Historically, mad cow has never been reported in cattle which are totally grass fed. The outbreak in Britain and Europe which occurred 15 years ago has been linked to the practice of using animal by-products in feeding. Providing cattle with their God designed diet of grass and forage results in the safest beef for families.
What Is Mad Cow Disease?
Bovine Spongiform Encephalopathy (BSE), known in vernacular as Mad Cow Disease, is one of a group of transmissible spongiform encephalopathies (TSE). These transmissible, slowly progressive, degenerative, fatal diseases affect the central nervous system of many animals including man and cause neurological symptoms. These diseases include BSE in cattle, Scrapie in sheep, Chronic Wasting Disease (CWD) in elk and deer, and Creutzfeldt-Jakob Disease (CJD) in humans among others.
What Causes Mad Cow Disease?
The causative agent for these diseases have not been proven exactly, however, numerous theories exist. The leading and most accepted theory is that the diseases are caused by a prion (a protein particle). Other theories involve a virus, Spiroplasma bacteria, organophosphates, magnesium, aluminum, and the autoimmune system.
The greatest attention has been given to BSE when evidence in the 1990ís linked it to nvCJD (new variant Creutzfeldt-Jakob Disease). CJD has been recognized with worldwide distribution for at least 80 years and usually has an onset in 60-70 year olds. New variant CJD (nvCJD) was only recognized in the last decade and has been the form linked to BSE. It has been seen in young people and even children.
Though not proven how, BSE may be spread to humans. Evidence indicates that nvCJD has occurred after consuming BSE-contaminated cattle products. Evidence has also indicated that the transmission of BSE to humans is only possible with the consumption of brain, eyes, lymph nodes or spinal tissue.
The outbreak of BSE in cattle, which occurred in Britain, is believed to have started from the feeding of Scrapie-contaminated sheep meat and bone meal to cattle. This outbreak was then made worse by the practice of feeding rendered bovine meat and bone meal to young calves. Just by going back to grass feeding all the Mad cow issue can be resolved.
Below is a research study
Bovine spongiform encephalopathy, multiple sclerosis, and creutzfeldt-jakob disease are probably autoimmune diseases evoked by Acinetobacter bacteria.
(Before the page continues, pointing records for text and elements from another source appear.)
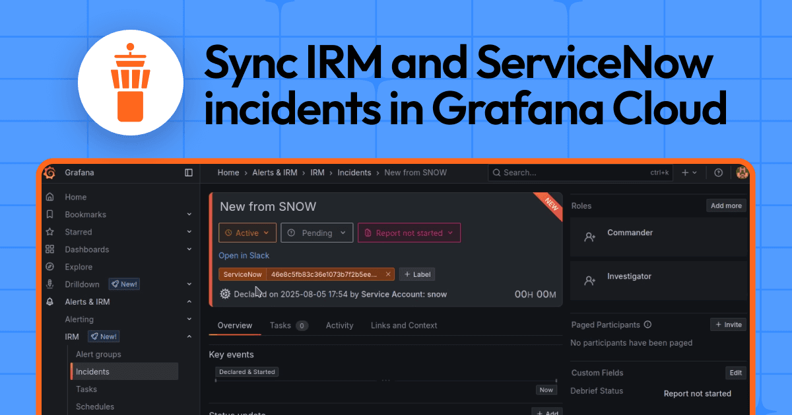
Task: Click the Drilldown icon in the sidebar
Action: (50, 283)
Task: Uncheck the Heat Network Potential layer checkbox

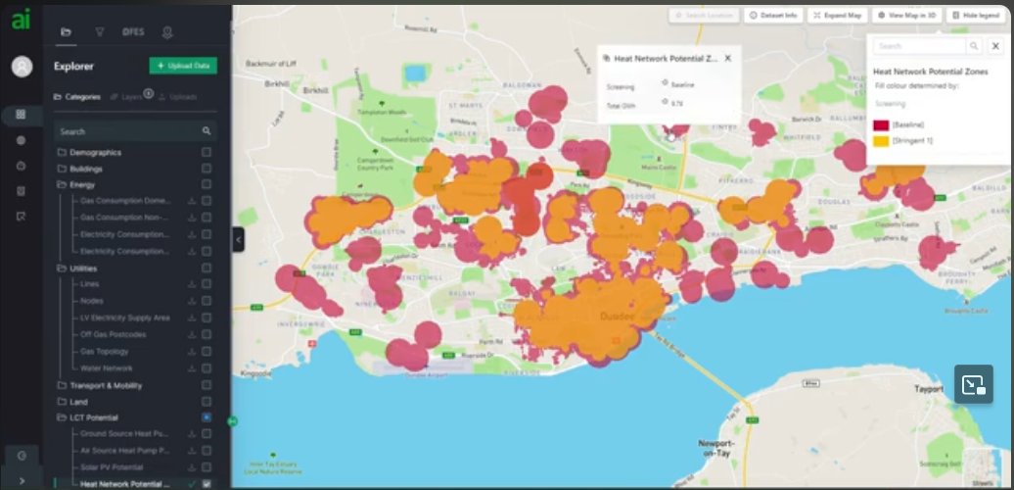Action: pos(207,484)
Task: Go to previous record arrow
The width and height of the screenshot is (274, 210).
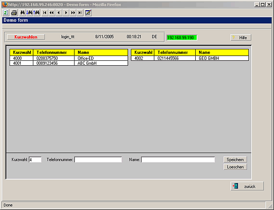Action: 59,13
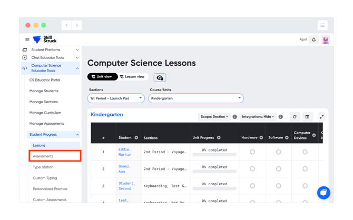The image size is (353, 220).
Task: Toggle the eye-lock visibility button
Action: click(160, 77)
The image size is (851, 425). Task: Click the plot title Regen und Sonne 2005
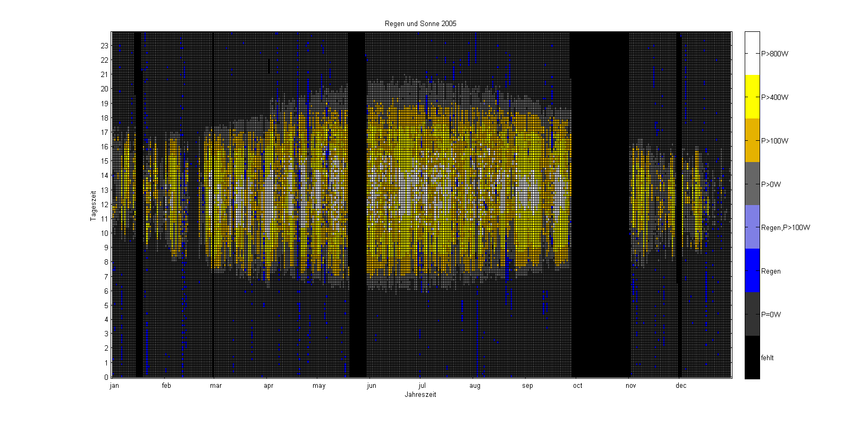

Bovine spongiform encephalopathy (BSE) belongs to a group of conditions named together as transmissible spongiform encephalopathies (TSE). They are fatal neurodegenerative diseases that include "scrapie" in sheep, Creutzfeldt-Jakob disease (CJD) and kuru in humans, and chronic wasting disease in deers. BSE-affected animals suffer from "hindquarters" paralysis, which is also one of the main features of "experimental allergic encephalomyelitis" (EAE). EAE is considered an animal model of multiple sclerosis (MS) and lower limb ataxia is often observed in MS patients. The presence of clinical and histopathological similarities in these diseases suggests a common pathology. Specific brain peptides, which produce EAE, were shown to have "molecular mimicry" with the soil and skin saprophytic microbe, Acinetobacter. BSE-affected animals and patients suffering from MS have been found to have elevated levels of antibodies to both Acinetobacter and Pseudomonas bacteria, as well as autoantibodies to both white and gray matter brain components. The hypothesis is proposed that Acinetobacter/Pseudomonas bacteria may have evoked both BSE and MS through the mechanism of "molecular mimicry" and autoimmunity in a similar way to Streptococcus microbes producing rheumatic fever and Sydenham's chorea. The possibility that CJD patients may show similar features remains to be determined.